DATA SHOWN |
__________

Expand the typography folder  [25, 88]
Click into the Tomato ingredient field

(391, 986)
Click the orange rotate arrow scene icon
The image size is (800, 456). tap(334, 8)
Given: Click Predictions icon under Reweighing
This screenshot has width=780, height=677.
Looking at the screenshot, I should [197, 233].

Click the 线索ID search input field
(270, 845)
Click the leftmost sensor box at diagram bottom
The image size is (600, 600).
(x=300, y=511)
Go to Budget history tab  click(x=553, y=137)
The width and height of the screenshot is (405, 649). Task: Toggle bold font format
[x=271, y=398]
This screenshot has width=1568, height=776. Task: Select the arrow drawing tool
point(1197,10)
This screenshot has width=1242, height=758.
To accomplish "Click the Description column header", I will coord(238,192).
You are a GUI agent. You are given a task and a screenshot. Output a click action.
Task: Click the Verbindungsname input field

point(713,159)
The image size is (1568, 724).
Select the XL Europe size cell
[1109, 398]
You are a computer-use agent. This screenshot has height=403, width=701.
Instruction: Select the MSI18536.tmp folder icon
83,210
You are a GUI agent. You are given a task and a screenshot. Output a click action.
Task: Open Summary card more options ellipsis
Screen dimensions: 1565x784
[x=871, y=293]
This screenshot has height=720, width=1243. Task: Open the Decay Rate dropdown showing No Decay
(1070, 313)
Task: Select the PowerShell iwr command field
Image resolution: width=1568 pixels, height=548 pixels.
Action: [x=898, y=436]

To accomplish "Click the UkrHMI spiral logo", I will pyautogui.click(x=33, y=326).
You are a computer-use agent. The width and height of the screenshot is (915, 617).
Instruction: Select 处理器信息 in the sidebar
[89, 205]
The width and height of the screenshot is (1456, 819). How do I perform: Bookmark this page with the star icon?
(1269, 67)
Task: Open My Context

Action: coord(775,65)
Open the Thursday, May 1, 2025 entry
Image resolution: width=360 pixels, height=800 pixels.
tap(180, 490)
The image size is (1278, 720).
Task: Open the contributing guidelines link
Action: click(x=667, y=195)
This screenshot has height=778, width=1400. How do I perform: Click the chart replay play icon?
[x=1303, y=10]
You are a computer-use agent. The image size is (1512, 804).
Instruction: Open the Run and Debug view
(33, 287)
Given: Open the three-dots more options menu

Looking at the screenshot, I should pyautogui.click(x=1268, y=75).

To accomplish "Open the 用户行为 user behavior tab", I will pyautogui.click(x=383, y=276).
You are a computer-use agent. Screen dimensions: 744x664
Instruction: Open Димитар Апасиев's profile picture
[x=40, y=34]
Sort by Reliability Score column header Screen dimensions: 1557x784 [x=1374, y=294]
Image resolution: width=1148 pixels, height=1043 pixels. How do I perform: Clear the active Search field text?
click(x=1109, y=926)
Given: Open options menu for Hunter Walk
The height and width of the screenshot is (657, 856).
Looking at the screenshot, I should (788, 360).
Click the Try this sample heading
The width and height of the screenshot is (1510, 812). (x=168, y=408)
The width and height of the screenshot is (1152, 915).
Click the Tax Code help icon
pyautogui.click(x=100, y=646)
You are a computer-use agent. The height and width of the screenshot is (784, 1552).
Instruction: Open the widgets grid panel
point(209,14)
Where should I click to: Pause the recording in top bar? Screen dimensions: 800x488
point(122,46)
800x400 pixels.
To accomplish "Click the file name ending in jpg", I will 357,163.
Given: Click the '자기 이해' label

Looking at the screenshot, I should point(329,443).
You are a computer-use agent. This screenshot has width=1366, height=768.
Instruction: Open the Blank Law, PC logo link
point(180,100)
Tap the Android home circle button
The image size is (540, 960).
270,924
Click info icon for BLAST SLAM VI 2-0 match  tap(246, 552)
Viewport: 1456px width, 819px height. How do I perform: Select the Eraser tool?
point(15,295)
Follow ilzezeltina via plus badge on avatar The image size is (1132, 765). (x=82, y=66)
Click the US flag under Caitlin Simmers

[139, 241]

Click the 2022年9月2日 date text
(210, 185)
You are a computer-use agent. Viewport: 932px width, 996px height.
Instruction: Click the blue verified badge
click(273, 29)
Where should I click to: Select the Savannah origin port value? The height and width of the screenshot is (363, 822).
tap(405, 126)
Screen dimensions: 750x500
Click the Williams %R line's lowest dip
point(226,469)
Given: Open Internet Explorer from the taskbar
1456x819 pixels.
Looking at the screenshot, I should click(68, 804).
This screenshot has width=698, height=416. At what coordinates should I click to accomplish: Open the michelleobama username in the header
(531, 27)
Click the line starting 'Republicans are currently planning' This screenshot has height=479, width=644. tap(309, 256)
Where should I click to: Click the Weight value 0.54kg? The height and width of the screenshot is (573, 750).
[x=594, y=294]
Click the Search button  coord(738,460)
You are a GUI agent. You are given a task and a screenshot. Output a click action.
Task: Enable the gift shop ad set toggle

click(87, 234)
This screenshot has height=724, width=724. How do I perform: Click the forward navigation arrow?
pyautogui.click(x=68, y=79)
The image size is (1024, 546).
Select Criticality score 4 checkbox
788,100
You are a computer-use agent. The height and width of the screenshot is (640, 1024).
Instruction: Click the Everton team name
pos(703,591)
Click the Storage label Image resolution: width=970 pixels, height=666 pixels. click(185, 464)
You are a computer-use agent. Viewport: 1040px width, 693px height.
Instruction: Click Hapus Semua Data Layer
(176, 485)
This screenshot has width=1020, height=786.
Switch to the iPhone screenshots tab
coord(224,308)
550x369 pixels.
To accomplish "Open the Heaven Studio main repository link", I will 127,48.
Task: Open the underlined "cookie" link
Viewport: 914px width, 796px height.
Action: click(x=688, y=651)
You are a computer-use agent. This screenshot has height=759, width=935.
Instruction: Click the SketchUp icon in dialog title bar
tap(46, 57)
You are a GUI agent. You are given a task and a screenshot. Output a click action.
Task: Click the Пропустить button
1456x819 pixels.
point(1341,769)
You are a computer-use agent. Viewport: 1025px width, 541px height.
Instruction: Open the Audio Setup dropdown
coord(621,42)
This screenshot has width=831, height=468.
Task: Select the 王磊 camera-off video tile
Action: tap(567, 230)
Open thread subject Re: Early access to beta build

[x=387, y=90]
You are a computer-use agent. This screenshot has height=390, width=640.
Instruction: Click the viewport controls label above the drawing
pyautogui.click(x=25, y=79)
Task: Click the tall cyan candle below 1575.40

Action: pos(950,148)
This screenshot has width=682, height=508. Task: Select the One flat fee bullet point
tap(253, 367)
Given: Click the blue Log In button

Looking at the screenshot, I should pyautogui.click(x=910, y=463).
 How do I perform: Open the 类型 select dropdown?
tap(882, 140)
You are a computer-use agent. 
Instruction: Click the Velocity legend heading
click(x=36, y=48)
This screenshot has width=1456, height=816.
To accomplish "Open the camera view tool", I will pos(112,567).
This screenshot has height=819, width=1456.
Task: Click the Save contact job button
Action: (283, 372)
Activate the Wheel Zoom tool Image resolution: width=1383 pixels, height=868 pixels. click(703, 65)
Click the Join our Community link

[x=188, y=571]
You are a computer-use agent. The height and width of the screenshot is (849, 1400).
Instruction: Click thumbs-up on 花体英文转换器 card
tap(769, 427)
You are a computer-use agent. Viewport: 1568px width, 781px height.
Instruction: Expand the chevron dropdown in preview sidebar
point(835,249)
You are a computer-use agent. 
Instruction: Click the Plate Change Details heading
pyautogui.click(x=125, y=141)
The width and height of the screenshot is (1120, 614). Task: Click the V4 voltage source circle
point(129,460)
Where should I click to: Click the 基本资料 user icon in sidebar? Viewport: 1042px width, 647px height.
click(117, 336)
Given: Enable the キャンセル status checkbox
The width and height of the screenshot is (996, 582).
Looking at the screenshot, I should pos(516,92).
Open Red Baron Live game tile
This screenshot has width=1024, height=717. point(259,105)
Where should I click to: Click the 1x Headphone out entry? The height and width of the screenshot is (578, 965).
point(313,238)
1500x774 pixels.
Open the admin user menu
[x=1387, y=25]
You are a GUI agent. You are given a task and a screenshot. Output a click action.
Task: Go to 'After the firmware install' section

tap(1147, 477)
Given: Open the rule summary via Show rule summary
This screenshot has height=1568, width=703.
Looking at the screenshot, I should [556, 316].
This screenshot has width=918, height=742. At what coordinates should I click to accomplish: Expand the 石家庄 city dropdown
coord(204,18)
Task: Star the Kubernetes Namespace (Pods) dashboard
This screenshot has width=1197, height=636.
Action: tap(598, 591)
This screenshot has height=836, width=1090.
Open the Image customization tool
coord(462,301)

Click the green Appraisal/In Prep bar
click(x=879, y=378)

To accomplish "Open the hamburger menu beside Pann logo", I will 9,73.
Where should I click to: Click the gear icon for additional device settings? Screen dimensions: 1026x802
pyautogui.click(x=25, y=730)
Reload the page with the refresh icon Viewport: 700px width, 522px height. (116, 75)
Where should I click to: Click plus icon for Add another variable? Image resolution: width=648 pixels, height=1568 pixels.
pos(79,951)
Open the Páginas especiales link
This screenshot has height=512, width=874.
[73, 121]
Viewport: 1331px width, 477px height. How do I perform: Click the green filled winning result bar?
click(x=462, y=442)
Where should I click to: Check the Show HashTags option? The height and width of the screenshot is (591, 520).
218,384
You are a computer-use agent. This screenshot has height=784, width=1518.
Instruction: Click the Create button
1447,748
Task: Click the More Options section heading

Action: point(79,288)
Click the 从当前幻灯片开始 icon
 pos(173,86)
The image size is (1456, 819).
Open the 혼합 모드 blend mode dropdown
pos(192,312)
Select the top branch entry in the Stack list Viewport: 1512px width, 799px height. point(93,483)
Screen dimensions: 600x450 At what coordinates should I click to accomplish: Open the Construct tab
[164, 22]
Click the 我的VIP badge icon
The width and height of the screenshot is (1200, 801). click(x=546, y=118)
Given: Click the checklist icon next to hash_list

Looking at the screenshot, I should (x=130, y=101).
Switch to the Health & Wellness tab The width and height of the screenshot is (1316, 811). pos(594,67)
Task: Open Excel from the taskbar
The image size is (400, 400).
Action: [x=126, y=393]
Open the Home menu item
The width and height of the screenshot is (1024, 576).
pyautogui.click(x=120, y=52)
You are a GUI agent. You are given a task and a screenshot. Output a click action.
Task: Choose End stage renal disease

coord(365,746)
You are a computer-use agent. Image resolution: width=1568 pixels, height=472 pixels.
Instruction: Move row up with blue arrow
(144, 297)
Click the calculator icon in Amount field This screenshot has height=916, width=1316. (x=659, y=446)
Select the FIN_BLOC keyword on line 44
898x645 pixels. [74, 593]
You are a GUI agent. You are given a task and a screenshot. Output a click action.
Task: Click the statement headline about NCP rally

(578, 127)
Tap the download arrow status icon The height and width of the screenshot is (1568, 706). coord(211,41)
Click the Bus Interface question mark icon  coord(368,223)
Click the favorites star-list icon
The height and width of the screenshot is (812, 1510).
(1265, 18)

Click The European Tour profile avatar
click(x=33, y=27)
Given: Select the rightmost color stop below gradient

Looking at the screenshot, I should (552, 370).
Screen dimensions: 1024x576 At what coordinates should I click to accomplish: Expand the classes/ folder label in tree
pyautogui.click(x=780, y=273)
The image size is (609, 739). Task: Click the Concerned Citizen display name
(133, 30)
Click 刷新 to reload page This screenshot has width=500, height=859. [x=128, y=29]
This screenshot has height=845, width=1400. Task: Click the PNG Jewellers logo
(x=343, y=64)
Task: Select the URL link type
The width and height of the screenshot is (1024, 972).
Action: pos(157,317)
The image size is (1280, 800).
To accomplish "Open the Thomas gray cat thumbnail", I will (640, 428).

__________

STATED PROBLEM | Reproduce the records verbatim, everything from the line that contains "550x369 pixels." down to the line that contains "pyautogui.click(x=25, y=79)".

COMPLETE ANSWER |
550x369 pixels.
To accomplish "Open the Heaven Studio main repository link", I will 127,48.
Task: Open the underlined "cookie" link
Viewport: 914px width, 796px height.
Action: click(x=688, y=651)
You are a computer-use agent. This screenshot has height=759, width=935.
Instruction: Click the SketchUp icon in dialog title bar
tap(46, 57)
You are a GUI agent. You are given a task and a screenshot. Output a click action.
Task: Click the Пропустить button
1456x819 pixels.
point(1341,769)
You are a computer-use agent. Viewport: 1025px width, 541px height.
Instruction: Open the Audio Setup dropdown
coord(621,42)
This screenshot has width=831, height=468.
Task: Select the 王磊 camera-off video tile
Action: tap(567, 230)
Open thread subject Re: Early access to beta build

[x=387, y=90]
You are a computer-use agent. This screenshot has height=390, width=640.
Instruction: Click the viewport controls label above the drawing
pyautogui.click(x=25, y=79)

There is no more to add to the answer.